Sounds like there may be some confusion around the way betting table works with smaller batch projects? It also doesn’t help that we often talk about X week cycles, but then always have to caveat with the +Y cooldown weeks. Thus betting tables actually happen every X+Y weeks.

Here’s how we do things:
Our cycles are always 6 weeks (+1 cooldown)

Therefore our betting table happens every 7 weeks (during the cooldown week)

At the betting table we’ll look at what teams we have available over the course of the next 6 weeks and what pitches we might want to take forward.

Pitches may vary in length of appetite from 1-2 weeks or 6 week (small batch or big batch) - teams who will be working on small batch projects are given enough small batch projects to fill the 6 week cycle.

From The Betting Table | Shape Up
“These teams will either spend the entire cycle working on one project, or they’ll work on multiple smaller projects during the cycle. We call the team that spends the cycle doing one project the big batch team and the team working on a set of smaller projects the small batch team. Small batch projects usually run one or two weeks each. Small batch projects aren’t scheduled individually. It’s up to the small batch team to figure out how to juggle the work so they all ship before the end of the cycle.”
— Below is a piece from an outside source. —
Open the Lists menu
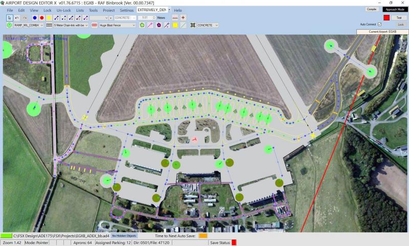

When it comes to planning out the year we’ve found we don’t really need to overthink this, start your cycle whenever you want and plan to adapt throughout the year. Since we’ve just come out of Christmas holidays we had an extended cool-down period, you could also choose to do a smaller cycle of 4 weeks or so where you only commit to doing small batch projects. Since cycle + cooldown takes 7 weeks for us we could calculate that we get 7 / 52 weeks = 7.42 cycles per year, but it’s not something that we worry about.